Réponse : La réforme des successions et des libéralités a pour objectif de favoriser les transmissions anticipées entre générations. Dans cet esprit, la représentation fiscale a été étendue aux héritiers renonçant dans une succession dévolue en ligne directe descendante ou en ligne collatérale. Ainsi, la part de la sœur du défunt, renonçante en son seul nom, échoit désormais à ses enfants, taxés en fonction du lien de parenté les unissant au défunt.

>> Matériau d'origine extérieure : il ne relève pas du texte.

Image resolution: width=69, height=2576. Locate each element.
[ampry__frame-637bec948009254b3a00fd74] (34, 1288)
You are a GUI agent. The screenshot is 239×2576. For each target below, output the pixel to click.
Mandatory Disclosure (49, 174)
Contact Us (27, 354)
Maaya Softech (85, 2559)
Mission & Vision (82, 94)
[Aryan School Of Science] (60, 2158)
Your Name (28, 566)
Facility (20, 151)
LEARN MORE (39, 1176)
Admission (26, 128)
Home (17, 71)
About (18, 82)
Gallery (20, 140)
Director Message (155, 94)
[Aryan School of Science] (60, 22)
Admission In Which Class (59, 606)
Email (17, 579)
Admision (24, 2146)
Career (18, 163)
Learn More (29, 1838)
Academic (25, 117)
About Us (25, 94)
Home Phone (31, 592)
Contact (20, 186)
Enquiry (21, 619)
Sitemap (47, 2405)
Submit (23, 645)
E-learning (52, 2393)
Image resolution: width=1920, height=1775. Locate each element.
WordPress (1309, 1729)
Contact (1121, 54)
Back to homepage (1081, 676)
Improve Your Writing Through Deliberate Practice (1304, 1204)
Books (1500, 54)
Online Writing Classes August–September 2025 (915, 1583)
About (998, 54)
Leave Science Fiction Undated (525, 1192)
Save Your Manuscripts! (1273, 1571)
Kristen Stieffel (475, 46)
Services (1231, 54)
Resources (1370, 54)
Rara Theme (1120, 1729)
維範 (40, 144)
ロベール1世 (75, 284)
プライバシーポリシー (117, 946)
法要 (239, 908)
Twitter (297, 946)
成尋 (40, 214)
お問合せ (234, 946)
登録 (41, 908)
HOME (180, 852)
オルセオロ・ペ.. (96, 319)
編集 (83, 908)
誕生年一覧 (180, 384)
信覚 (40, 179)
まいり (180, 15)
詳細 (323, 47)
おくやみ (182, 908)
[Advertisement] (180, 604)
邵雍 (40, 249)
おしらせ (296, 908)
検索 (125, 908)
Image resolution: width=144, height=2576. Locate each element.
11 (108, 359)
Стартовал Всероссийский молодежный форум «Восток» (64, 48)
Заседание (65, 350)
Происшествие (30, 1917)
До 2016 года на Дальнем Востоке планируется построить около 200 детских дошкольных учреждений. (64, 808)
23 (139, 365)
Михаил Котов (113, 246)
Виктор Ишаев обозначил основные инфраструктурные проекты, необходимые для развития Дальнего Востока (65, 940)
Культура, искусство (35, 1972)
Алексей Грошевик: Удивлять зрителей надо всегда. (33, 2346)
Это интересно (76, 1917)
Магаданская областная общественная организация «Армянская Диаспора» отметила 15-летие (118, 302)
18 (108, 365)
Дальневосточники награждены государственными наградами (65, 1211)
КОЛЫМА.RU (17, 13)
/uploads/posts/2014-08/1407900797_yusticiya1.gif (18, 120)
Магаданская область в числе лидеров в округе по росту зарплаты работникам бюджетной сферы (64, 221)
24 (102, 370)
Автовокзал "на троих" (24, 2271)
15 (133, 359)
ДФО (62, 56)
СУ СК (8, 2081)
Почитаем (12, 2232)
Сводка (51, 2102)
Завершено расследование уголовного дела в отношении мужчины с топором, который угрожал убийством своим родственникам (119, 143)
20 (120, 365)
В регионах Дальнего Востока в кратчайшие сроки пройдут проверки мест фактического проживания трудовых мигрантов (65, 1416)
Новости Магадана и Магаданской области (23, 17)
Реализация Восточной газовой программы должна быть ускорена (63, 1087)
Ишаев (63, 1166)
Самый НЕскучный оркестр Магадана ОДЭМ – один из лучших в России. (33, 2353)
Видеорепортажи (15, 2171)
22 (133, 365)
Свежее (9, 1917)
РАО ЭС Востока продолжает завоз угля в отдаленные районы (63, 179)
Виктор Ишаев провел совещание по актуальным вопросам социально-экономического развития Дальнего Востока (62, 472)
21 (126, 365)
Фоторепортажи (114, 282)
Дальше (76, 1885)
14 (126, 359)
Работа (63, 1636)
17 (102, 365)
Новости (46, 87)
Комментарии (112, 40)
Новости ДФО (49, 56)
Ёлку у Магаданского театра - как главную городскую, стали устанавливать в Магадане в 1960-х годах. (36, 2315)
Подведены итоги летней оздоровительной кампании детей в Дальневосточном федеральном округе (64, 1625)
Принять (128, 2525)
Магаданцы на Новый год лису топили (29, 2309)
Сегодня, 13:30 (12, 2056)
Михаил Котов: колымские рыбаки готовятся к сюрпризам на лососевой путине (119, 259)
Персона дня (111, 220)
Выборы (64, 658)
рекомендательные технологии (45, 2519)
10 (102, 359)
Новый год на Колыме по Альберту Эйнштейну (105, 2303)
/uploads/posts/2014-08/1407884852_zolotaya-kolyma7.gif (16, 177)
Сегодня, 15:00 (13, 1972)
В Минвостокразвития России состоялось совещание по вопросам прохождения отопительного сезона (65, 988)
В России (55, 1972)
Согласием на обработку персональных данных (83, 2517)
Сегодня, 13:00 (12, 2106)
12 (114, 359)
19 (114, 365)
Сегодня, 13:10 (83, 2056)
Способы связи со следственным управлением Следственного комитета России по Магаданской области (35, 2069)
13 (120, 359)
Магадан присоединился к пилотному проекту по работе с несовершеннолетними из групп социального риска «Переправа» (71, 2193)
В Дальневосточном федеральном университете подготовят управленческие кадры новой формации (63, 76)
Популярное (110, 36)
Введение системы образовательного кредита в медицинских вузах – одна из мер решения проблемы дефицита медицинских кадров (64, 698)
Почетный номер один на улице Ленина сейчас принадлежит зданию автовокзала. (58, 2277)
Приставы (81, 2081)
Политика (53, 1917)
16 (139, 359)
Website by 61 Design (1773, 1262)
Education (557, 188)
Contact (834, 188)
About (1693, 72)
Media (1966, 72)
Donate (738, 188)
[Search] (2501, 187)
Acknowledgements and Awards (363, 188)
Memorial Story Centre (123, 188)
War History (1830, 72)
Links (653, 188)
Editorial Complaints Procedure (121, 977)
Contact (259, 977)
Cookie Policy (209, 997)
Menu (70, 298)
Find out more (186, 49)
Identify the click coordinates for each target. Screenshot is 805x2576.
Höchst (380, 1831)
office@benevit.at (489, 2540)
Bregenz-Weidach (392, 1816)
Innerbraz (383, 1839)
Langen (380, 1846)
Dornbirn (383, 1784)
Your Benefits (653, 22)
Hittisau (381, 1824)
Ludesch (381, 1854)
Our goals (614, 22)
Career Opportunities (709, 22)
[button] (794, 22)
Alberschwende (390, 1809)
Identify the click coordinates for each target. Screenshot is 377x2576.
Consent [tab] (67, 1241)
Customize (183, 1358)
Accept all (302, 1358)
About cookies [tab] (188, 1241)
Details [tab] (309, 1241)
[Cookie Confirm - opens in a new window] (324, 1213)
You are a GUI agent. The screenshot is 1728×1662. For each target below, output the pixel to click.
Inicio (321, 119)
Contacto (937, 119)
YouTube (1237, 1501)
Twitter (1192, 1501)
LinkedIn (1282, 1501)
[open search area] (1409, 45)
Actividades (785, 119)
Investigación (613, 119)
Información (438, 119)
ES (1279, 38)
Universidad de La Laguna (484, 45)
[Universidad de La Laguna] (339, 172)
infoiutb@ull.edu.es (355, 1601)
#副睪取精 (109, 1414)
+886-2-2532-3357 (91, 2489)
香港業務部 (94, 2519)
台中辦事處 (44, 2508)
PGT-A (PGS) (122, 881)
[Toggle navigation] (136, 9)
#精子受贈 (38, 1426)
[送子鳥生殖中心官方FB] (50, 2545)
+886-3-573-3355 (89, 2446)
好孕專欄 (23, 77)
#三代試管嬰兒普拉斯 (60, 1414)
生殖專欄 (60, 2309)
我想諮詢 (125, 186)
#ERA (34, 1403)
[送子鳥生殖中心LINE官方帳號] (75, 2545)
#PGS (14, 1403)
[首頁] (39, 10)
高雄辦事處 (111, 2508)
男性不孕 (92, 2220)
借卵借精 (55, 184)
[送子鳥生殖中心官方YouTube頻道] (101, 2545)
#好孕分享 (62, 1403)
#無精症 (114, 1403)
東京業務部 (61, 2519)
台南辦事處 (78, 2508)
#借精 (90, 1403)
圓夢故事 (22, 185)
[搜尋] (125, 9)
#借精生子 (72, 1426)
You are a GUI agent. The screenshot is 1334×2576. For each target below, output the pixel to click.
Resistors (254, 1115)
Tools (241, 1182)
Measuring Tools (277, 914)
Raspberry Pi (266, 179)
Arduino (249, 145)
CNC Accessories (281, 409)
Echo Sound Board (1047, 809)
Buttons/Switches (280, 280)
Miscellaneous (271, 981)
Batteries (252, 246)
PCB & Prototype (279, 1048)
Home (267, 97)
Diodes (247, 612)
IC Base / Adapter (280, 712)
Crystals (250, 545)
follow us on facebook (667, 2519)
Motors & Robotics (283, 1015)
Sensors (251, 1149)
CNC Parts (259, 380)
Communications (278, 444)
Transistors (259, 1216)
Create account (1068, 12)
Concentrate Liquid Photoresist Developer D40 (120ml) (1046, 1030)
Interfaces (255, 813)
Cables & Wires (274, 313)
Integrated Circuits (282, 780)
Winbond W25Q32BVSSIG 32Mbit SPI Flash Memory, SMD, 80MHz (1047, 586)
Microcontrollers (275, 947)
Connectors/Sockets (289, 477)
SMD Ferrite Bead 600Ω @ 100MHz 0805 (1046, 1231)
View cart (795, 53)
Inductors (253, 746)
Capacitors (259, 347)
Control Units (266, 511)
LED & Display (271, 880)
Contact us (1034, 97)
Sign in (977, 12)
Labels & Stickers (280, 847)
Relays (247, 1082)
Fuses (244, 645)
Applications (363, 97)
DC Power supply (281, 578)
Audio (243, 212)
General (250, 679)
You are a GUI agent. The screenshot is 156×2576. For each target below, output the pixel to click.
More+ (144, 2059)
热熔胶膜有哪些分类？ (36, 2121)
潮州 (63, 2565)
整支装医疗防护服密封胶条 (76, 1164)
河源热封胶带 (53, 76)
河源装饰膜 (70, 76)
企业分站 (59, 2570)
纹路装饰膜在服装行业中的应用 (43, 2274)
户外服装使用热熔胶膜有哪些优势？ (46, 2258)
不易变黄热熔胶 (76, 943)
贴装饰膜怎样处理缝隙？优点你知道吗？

Au cas particulier, la renonciation de la sœur du défunt pour le compte de ses enfants mineurs, suivie de la donation par leur grand-mère de l’actif successoral ainsi reçu, conduit à attribuer aux petits-enfants les droits qui leur auraient été dévolus dans la succession de leur oncle du fait de la renonciation de leur mère. Cette double renonciation ne présente donc aucun intérêt économique ou patrimonial. Le seul intérêt de cette double renonciation est de nature fiscale puisqu’elle permet artificiellement de taxer au tarif applicable en ligne directe, une transmission entre un oncle et ses neveux.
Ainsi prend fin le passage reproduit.